2026 Southeastern Residency Conference

Title: Pharmacogenomic- and Drug-Drug Interaction-Guided Antiplatelet Therapy in Veterans Taking Clopidogrel and Omeprazole
Authors: Sydney Magrath, Julianne Isaac, David Deen
Background:
Atherosclerotic cardiovascular disease (ASCVD) is a leading cause of morbidity and mortality, with antiplatelet therapy as the foundation for secondary prevention. Clopidogrel, a widely prescribed P2Y12 inhibitor, exhibits variable efficacy due to CYP2C19 genetic polymorphisms and drug-drug interactions, especially with proton-pump inhibitors (PPIs), such as omeprazole. Consensus statements and leading medical journals have begun to recommend utilizing genotype-guided therapy to optimize outcomes in specific indications, such as acute coronary syndrome (ACS) with or without percutaneous coronary intervention (PCI), to optimize outcomes, yet implementation in clinical practice remains limited. The objective of this project is to reduce category X drug-drug interactions between clopidogrel and omeprazole and assess the feasibility of pharmacogenomic testing in Veterans with ASCVD at high risk for major adverse cardiovascular events (MACE).
Methods:
This prospective, interventional quality improvement project utilized a data query to identify Veterans with ASCVD or post-PCI who were prescribed clopidogrel and omeprazole from September 2022 to December 2025 at the Ralph H Johnson VA Health Care System. Veterans were contacted to discuss pharmacogenomic testing and drug-interaction risks and offered to switch to a non-interacting PPI, de-escalate off PPI or to a histamine-2 receptor antagonist where appropriate. Veteran’s most recent blood pressure, lipid panel, and medication list were reviewed for guideline-recommended interventions. Primary outcome was composite implementation rate, defined as proportion of patients contacted who (1) underwent PPI modification and/or (2) have a final antiplatelet regimen that follows Clinical Pharmacogenetics Implementation Consortium (CPIC) and American College of Cardiology (ACC) recommendations. Secondary outcome was incidence of thrombotic events, bleeding, ticagrelor-associated dyspnea, and worsening dyspepsia following intervention. Tertiary outcome was to assess pharmacist interventions.
Results: 
Of the 82 patients on clopidogrel and omeprazole with an included ICD-10 code or procedure code, 59 met inclusion criteria and 51 were successfully contacted. At visit 1, 50 of 51 patients agreed to PPI modification and 43 completed pharmacogenomic testing. Nine of the 43 were CYP2C19 intermediate metabolizers, suggesting possible indication for antiplatelet therapy change. All but one patient with CAD indicated for clopidogrel change accepted a therapy modification. Ultimately, 50 of 51 patients had final antiplatelet regimens aligned with CPIC and ACC guidance therefore 98% meeting composite implementation rate.

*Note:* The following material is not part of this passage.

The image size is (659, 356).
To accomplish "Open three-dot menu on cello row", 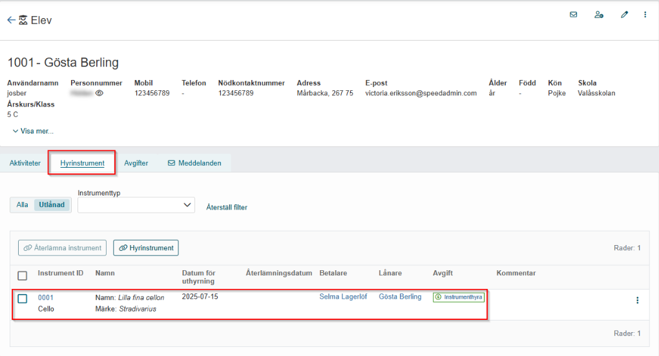I will coord(638,301).
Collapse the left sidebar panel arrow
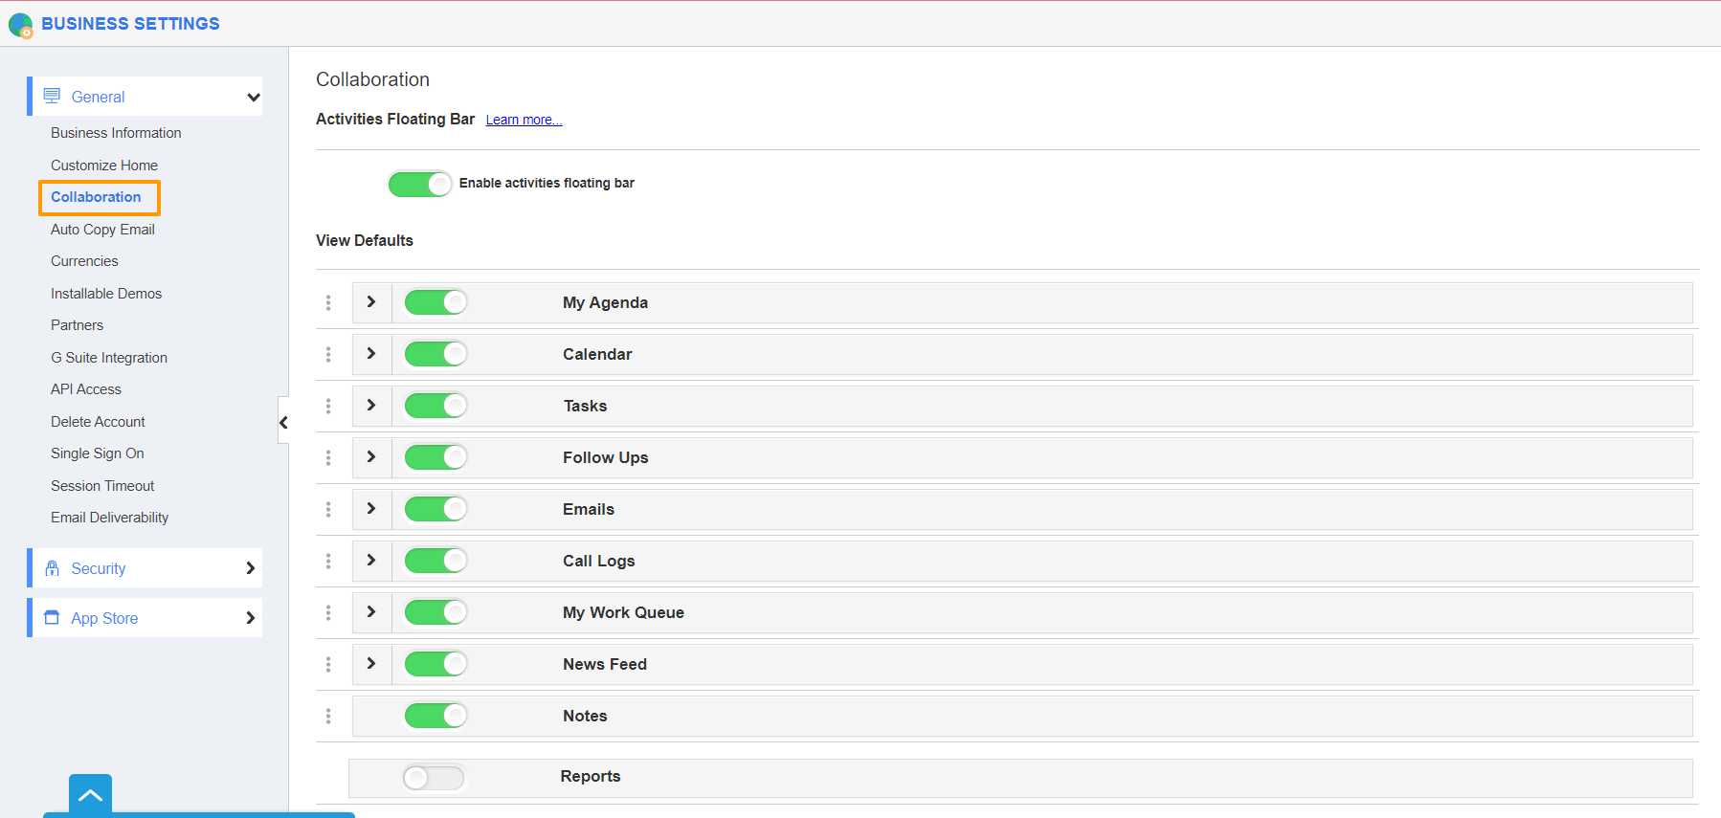The image size is (1721, 818). (283, 422)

No thrombotic or bleeding events occurred. Among patients switched to ticagrelor, 1 of 2 experienced dyspnea. Five patients reported worsening dyspepsia after PPI modification, of whom 85% were CYP2C19 rapid metabolizers. Pharmacist interventions included 14 medication reconciliations, 48 adherence counseling sessions, 10 lipid-related interventions, and one antihypertensive intervention.
Conclusion:
This project demonstrated high implementation rates and strong patient acceptance in addressing high-risk clopidogrel-omeprazole DDIs. Genotype-guided antiplatelet therapy was feasible in routine practice and did not result in thrombotic or bleeding events during the project period. Reported adverse effects were minimal and consistent with known drug profiles. These findings support the integration of pharmacist-driven pharmacogenomics and medication optimization into cardiovascular risk-reduction efforts within the Veteran population. Future pathways include identifying eligible patients during inpatient ACS/PCI admissions for earlier PPI modification and pharmacogenomic testing, followed by coordinated outpatient follow-up to optimize antiplatelet therapy.